However, this year is extra special. Not only is brain-flak's 2nd birthday on the 30th, but the whole site will be celebrating with us too! At this point, unless a ton of votes come in at the last minute, Brain-flak will be the language of the month.
(Oh, I just realized that didn't ping Pavel...)
18:35
@DJMcMayhem so, first question: how does input work on TIO?
(so I can push the input to the stack)
List of numbers separated by whitespace
The first number will be on the top of the stack
Do I need any argument or anything like that? Or just passing a number in the input field will automatically push it?
The latter
The input implicitly pushes 1, 2, 3 onto the stack (with the 3 on top). The {} pops the 3. And brain-flak implicitly prints the stack
Ah, I see.
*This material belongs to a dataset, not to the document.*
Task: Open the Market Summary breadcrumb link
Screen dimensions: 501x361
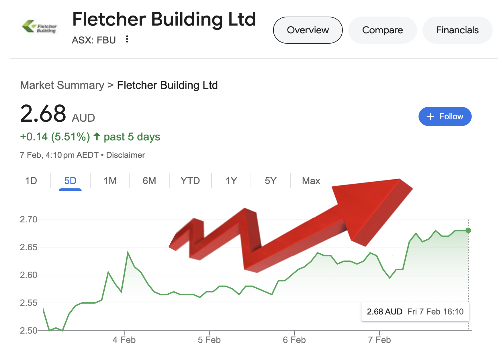Action: click(62, 85)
I tried with only one number and the output was blank so I got confused :p
It helps to separate the numbers of the input with newlines and then visualize the IO fields as vertical stacks
18:44
Okay so this is sum; this is subtraction; trying to push 60 now
@user56656 Still waiting on that brain-flak solution to codegolf.stackexchange.com/questions/114219/… :P
You might be waiting for a long while.
So, if ((()()())) pushes 3, 3, why doesn't ({(()()())}) do anything?
Well it actually pushes 0
{...} evaluates to the sum of all runs
Shouldn't it push 6 then?
18:51
No. The stack is initially 0, so the inside is never executed
@J.Sallé ^ additionally, if it did execute, it would loop forever
I thought so too, but doing ((){((()()()))}) still returns 0?
1* actually
@J.Sallé () doesn't push anything. (()) would
((()){((()()()))}) runs forever
I noticed >.>
I can't seem to make anything with {} halt other than {} itself >.>
like ((()()()){}) sums to 6 but that's it, I can't put anything else inside the {}
Remember that {} and {...} are radically different commands (as well as every other bracket type)
19:04
I kinda get it. Why does (((()()())){(){}}) evaluate to 11 though? (((()()()))...) pushes 3, 3 times. Then {}{} pops twice to give me 9. Why does that () sum 2 instead of 1?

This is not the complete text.